The mechanism causing LED efficiency droop was identified in 2007 as Auger recombination, which met with a mixed reaction. In 2013, an experimental study claimed to have identified Auger recombination as the cause of efficiency droop. However, it remains disputed whether the amount of Auger loss found in this study is sufficient to explain the droop. Other frequently quoted evidence against Auger as the main droop-causing mechanism is the low-temperature dependence of this mechanism, which is the opposite of that found for the droop. The Auger mechanism is invoked for quantum dots.

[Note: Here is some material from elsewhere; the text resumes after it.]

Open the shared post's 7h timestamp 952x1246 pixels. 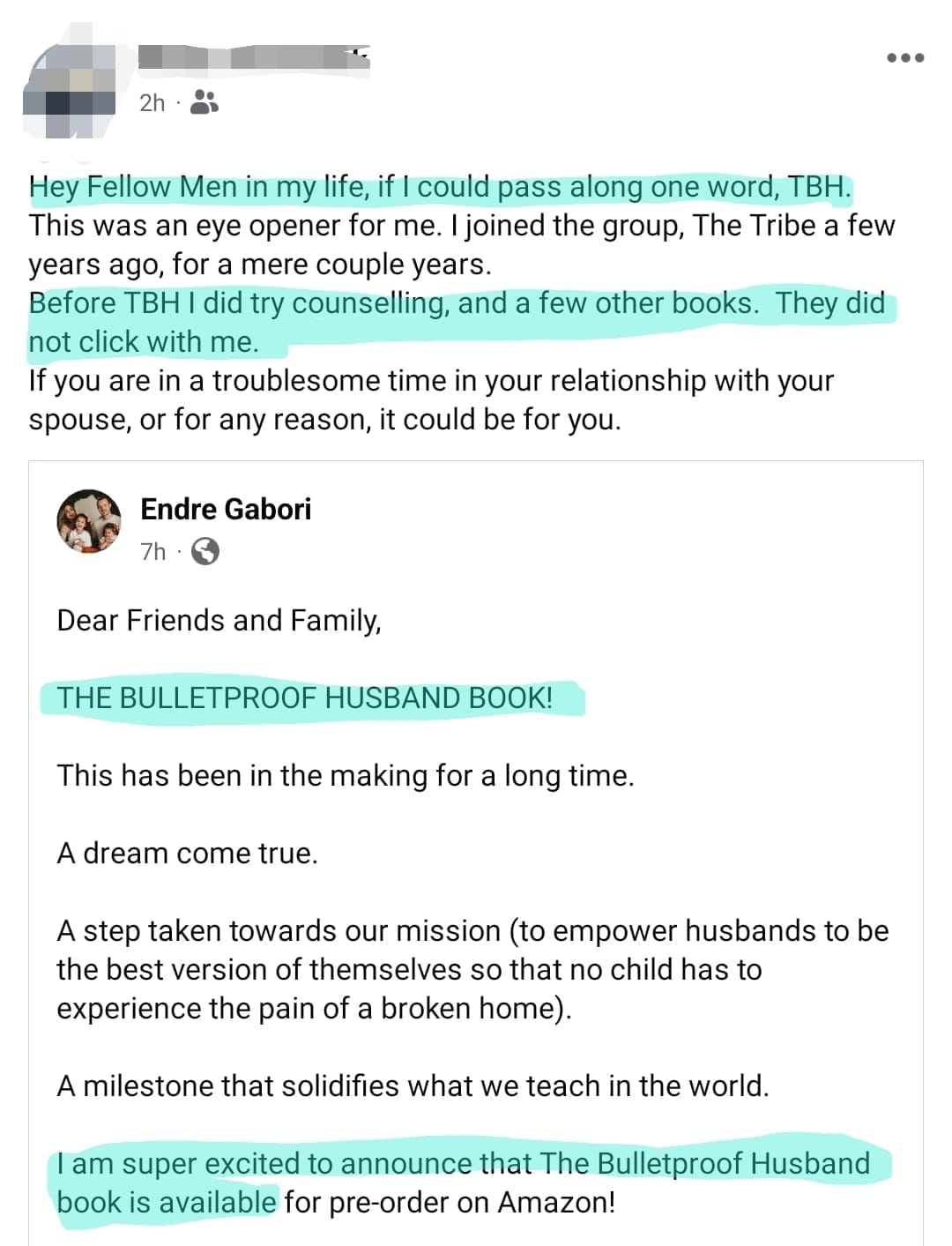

=== Surface recombination ===
Trap-assisted recombination at the surface of a semiconductor is referred to as surface recombination. This occurs when traps at or near the surface or interface of the semiconductor form due to dangling bonds caused by the sudden discontinuation of the semiconductor crystal. Surface recombination is characterized by surface recombination velocity which depends on the density of surface defects. In applications such as solar cells, surface recombination may be the dominant mechanism of recombination due to the collection and extraction of free carriers at the surface. In some applications of solar cells, a layer of transparent material with a large band gap, also known as a window layer, is used to minimize surface recombination. Passivation techniques are also employed to minimize surface recombination.

===Langevin recombination===
For free carriers in low-mobility systems, the recombination rate is often described with the Langevin recombination rate. The model is often used for disordered systems such as organic materials (and is hence relevant for organic solar cells) and other such systems. The Langevin recombination strength is defined as $\gamma = \tfrac{q}{\varepsilon}\mu$.